Large-area graphene films have substantial potential for use as next-generation electrodes because of their good chemical stability, high flexibility, excellent carrier mobility, and lightweight structure. However, various issues remain unsolved. In particular, high-density carrier doping within a short time by a simple method, and air stability of doped graphene films, are highly desirable. Here, we demonstrate a solution-based high-density (>10¹⁴ cm⁻²) hole doping approach that promises to push the performance limit of graphene films. The reaction of graphene films with a tetrakis(pentafluorophenyl)borate salt, containing a two-coordinate boron cation, achieves doping within an extremely short time (4 s), and the doped graphene films are air stable for at least 31 days. X-ray photoelectron spectroscopy reveals that the graphene films are covered by the chemically stable anions, resulting in an improved stability in air. Moreover, the doping reduces the transmittance by only 0.44 ± 0.23%. The simplicity of the doping process offers a viable route to the large-scale production of functional graphene electrodes.

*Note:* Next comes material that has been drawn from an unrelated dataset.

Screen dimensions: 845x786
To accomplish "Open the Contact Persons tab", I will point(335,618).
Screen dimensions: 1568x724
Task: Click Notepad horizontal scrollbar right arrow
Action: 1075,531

大面积石墨烯薄膜具有良好的化学稳定性，高柔韧性，出色的载流子迁移率和轻质结构，因此具有用作下一代电极的巨大潜力。但是，各种问题仍未解决。特别地，非常需要通过简单的方法在短时间内进行高密度载流子掺杂以及掺杂的石墨烯膜的空气稳定性。在这里，我们展示了基于解决方案的高密度（> 10 ¹⁴  cm ^-2）空穴掺杂方法，有望突破石墨烯薄膜的性能极限。石墨烯薄膜与含有两个配位硼阳离子的四（五氟苯基）硼酸盐的反应，可在极短的时间内（4 s）达到掺杂，并且掺杂的石墨烯薄膜在空气中稳定至少31天。X射线光电子能谱显示，石墨烯薄膜被化学稳定的阴离子所覆盖，从而改善了空气的稳定性。而且，掺杂仅使透射率降低0.44±0.23％。掺杂工艺的简单性为大规模生产功能性石墨烯电极提供了一条可行的途径。